[Einträge des Datensatzes]

•••

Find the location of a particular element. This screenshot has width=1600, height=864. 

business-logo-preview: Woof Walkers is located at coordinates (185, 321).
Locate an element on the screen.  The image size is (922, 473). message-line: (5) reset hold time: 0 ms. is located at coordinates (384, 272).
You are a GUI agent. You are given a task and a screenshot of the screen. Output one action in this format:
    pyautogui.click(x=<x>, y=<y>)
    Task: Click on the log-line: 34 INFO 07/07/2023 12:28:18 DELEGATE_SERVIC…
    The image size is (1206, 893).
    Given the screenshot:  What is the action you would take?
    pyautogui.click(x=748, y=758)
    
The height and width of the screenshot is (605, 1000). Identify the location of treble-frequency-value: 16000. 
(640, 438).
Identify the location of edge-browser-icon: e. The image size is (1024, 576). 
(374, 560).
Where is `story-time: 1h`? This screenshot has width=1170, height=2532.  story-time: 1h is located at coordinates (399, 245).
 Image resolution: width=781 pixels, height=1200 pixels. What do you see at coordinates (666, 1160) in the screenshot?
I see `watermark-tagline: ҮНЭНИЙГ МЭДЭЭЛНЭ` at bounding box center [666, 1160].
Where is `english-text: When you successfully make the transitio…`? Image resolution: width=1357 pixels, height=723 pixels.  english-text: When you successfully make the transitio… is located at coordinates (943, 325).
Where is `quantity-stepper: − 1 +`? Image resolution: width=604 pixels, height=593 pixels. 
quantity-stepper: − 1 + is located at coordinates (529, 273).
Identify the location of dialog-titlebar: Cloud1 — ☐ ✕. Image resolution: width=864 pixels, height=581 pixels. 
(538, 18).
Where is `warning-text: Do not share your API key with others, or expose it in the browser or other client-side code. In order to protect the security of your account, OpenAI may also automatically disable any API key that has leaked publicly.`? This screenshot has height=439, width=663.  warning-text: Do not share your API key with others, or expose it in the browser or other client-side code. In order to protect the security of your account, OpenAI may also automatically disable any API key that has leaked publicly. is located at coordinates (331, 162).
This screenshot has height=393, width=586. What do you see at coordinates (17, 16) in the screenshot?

•••

Aufgabenstellung ->
Schreiben Sie sämtliche oben stehenden Zeilen Zeichen für Zeichen ab.

Ergebnis unten ->
Find the location of a particular element. This screenshot has width=1600, height=864. 

business-logo-preview: Woof Walkers is located at coordinates (185, 321).
Locate an element on the screen.  The image size is (922, 473). message-line: (5) reset hold time: 0 ms. is located at coordinates (384, 272).
You are a GUI agent. You are given a task and a screenshot of the screen. Output one action in this format:
    pyautogui.click(x=<x>, y=<y>)
    Task: Click on the log-line: 34 INFO 07/07/2023 12:28:18 DELEGATE_SERVIC…
    The image size is (1206, 893).
    Given the screenshot:  What is the action you would take?
    pyautogui.click(x=748, y=758)
    
The height and width of the screenshot is (605, 1000). Identify the location of treble-frequency-value: 16000. 
(640, 438).
Identify the location of edge-browser-icon: e. The image size is (1024, 576). 
(374, 560).
Where is `story-time: 1h`? This screenshot has width=1170, height=2532.  story-time: 1h is located at coordinates (399, 245).
 Image resolution: width=781 pixels, height=1200 pixels. What do you see at coordinates (666, 1160) in the screenshot?
I see `watermark-tagline: ҮНЭНИЙГ МЭДЭЭЛНЭ` at bounding box center [666, 1160].
Where is `english-text: When you successfully make the transitio…`? Image resolution: width=1357 pixels, height=723 pixels.  english-text: When you successfully make the transitio… is located at coordinates (943, 325).
Where is `quantity-stepper: − 1 +`? Image resolution: width=604 pixels, height=593 pixels. 
quantity-stepper: − 1 + is located at coordinates (529, 273).
Identify the location of dialog-titlebar: Cloud1 — ☐ ✕. Image resolution: width=864 pixels, height=581 pixels. 
(538, 18).
Where is `warning-text: Do not share your API key with others, or expose it in the browser or other client-side code. In order to protect the security of your account, OpenAI may also automatically disable any API key that has leaked publicly.`? This screenshot has height=439, width=663.  warning-text: Do not share your API key with others, or expose it in the browser or other client-side code. In order to protect the security of your account, OpenAI may also automatically disable any API key that has leaked publicly. is located at coordinates (331, 162).
This screenshot has height=393, width=586. What do you see at coordinates (17, 16) in the screenshot?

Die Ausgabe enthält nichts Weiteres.